INTERVIEW: TINNITUS UK “WE ABSOLUTELY HAVE TO BE HERE!”

Interviewed by Audiology News UK editor-in-chief Peter Wix, New Tinnitus UK CEO Caroline Savage talks with a spirited blend of optimism and realism about the challenges facing her and the charity she now leads.

Published on 11 August 2023

INTERVIEW: TINNITUS UK “WE ABSOLUTELY HAVE TO BE HERE!”

Dynamism is a special human quality, and any organisation that wants to operate in a big space can do little if their team lacks it.

Lucky, then, those that look on their own doorsteps and find someone with drive, people skills, and clear vision. Tinnitus UK hope they have found such a person in Caroline Savage, their new CEO, appointed from within their ranks.

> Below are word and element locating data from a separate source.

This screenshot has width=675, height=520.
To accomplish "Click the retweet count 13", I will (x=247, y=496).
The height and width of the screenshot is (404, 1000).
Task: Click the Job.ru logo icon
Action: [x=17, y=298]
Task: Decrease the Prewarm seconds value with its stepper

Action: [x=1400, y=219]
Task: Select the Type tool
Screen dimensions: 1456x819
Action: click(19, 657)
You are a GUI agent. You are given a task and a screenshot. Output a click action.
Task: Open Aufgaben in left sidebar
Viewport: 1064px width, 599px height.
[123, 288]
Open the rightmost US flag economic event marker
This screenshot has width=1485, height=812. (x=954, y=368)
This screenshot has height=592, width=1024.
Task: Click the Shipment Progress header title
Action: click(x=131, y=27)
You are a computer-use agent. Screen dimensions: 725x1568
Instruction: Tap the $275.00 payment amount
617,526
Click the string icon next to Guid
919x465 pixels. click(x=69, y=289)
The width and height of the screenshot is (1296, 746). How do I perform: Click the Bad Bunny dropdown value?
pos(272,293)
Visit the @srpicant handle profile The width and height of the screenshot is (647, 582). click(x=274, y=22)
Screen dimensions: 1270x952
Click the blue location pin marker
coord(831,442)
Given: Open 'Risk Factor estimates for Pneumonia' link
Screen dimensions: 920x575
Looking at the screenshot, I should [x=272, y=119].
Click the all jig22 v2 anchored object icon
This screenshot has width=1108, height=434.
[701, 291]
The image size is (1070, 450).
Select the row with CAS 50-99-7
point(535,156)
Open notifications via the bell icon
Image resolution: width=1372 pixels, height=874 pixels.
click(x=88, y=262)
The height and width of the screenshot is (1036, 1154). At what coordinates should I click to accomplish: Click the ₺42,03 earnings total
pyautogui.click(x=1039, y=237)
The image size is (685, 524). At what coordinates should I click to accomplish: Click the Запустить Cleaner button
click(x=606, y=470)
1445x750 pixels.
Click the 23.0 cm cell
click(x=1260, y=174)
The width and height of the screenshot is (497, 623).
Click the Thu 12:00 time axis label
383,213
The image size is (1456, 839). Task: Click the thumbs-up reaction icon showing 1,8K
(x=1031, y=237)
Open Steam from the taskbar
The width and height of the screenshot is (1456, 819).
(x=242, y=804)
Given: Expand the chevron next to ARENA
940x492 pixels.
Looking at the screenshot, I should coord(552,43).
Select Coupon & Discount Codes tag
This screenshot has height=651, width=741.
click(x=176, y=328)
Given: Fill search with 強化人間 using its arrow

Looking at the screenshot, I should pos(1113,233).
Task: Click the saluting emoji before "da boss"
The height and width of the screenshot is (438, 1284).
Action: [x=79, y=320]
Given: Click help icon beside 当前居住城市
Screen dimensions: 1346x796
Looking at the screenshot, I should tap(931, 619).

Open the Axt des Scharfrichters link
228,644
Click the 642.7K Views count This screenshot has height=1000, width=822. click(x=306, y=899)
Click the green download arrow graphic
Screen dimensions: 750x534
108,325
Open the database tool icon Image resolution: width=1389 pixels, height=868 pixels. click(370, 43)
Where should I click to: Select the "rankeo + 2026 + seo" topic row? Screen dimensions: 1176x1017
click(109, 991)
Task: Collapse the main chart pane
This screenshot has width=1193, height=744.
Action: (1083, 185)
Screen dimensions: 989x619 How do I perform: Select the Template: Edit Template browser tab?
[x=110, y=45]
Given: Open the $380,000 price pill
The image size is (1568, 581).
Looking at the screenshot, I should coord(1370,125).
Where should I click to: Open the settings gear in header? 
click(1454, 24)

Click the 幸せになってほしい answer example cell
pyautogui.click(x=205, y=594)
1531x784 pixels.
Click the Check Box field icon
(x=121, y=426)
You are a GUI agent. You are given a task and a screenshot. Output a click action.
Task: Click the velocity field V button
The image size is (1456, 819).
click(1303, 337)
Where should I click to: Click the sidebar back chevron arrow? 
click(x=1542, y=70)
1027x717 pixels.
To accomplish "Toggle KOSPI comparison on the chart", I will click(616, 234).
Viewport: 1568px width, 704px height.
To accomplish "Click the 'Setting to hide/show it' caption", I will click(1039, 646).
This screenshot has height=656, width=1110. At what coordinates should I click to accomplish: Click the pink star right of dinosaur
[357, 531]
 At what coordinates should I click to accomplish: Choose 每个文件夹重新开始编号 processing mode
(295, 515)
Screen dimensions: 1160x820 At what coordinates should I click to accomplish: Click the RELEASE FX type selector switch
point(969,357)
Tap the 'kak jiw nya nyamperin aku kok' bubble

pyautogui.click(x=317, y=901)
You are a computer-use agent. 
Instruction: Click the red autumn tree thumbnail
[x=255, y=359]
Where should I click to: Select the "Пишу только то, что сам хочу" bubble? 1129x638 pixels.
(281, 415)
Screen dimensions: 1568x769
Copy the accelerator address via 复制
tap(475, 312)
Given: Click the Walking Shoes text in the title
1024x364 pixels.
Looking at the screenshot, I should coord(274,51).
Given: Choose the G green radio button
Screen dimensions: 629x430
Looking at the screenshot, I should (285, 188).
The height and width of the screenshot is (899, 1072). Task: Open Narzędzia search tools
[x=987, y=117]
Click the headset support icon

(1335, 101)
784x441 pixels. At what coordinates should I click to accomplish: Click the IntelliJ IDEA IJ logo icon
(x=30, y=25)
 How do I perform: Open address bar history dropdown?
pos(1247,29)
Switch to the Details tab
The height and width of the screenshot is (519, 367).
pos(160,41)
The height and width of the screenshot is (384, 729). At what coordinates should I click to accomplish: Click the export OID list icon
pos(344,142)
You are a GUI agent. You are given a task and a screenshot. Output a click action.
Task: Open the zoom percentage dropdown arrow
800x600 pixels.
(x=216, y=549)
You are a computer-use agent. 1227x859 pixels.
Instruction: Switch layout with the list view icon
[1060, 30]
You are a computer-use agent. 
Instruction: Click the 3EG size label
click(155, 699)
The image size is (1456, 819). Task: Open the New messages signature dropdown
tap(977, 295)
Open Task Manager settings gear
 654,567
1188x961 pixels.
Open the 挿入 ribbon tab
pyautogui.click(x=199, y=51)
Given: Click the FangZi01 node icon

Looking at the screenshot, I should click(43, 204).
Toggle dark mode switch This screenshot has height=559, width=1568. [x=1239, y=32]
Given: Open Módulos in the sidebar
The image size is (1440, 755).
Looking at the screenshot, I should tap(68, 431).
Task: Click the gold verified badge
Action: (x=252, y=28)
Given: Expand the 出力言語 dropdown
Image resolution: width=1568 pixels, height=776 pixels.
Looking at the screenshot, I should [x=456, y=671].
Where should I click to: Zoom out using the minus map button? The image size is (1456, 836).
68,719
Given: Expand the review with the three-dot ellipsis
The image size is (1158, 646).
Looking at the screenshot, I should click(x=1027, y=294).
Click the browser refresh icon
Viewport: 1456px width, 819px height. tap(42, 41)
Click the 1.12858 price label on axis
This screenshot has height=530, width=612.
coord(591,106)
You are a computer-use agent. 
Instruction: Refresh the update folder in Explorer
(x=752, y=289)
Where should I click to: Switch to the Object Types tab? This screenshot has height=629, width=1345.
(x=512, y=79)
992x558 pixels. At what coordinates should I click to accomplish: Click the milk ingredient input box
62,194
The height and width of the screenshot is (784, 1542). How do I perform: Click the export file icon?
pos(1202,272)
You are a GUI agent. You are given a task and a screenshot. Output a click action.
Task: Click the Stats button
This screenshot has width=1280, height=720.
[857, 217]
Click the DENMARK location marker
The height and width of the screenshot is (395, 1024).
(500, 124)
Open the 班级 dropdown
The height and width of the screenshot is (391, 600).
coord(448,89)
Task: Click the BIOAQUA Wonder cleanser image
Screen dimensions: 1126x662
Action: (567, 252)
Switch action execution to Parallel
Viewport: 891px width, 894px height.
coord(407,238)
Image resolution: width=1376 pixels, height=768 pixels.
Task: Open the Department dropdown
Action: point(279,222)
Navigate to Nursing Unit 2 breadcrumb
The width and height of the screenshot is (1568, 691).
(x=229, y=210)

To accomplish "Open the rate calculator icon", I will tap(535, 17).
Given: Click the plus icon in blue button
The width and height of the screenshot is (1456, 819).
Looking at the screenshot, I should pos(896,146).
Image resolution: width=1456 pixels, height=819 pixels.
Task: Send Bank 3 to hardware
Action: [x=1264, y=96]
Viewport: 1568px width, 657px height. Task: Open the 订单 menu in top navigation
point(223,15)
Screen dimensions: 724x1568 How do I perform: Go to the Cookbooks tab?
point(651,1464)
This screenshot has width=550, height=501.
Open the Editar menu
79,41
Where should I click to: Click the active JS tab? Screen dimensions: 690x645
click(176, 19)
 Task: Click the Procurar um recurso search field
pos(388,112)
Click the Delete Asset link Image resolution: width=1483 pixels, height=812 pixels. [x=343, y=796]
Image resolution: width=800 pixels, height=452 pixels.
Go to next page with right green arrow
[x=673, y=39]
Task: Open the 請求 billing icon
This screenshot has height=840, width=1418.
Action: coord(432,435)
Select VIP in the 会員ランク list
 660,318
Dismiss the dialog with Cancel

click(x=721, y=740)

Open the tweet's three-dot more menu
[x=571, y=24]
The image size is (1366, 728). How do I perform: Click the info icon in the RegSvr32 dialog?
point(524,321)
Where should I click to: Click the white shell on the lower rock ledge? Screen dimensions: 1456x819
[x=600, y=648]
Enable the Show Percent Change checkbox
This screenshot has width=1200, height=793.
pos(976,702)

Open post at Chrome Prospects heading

But in how big a space should this charity be aiming to do its work, funding and guiding research, supporting tinnitus sufferers, creating awareness, and building the conditions for growth?

“A big space!” Savage affirms without the slightest hesitation. “Tinnitus is a condition that affects so many people, and we should be able to be in the space that appropriately represents that number of people. That means we’ve got to be out there,” she stresses.

This ambition is judiciously cut with pragmatism: “I don’t believe we exist in a bubble. The way we’ve worked in the past, we wouldn’t have got in these spaces, but I think now we need to go to that next step in terms of the levels of partnership and people that we work with.”

In this sense, Savage begins her leadership at a good moment for the charity. Solid work over the past twelve years under former Chief Executive David Stockdale has brought partnerships and funding, and crucially, the respect that comes with having good credentials. Tinnitus UK has a super website, an annual conference that has remained online following the pandemic, and a chatbot launched six months ago that is performing well.

 

What’s in a name change?

 

Furthermore, before Savage took her post, and after years of deliberating, the charity finally renamed itself from the British Tinnitus Association, a move achieving – laughs Communications Manager Nic Wray – far more than occasionally being confused with another BTA, the British Toilet Association.

“Tinnitus UK – it’s absolutely right there. And in front of you, and people understand, you know, people understand what it is,” Wray underlines. The name change has even attracted plaudits from design and branding experts, and it has an updating value that, says Wray, gets a friendlier tone across to people.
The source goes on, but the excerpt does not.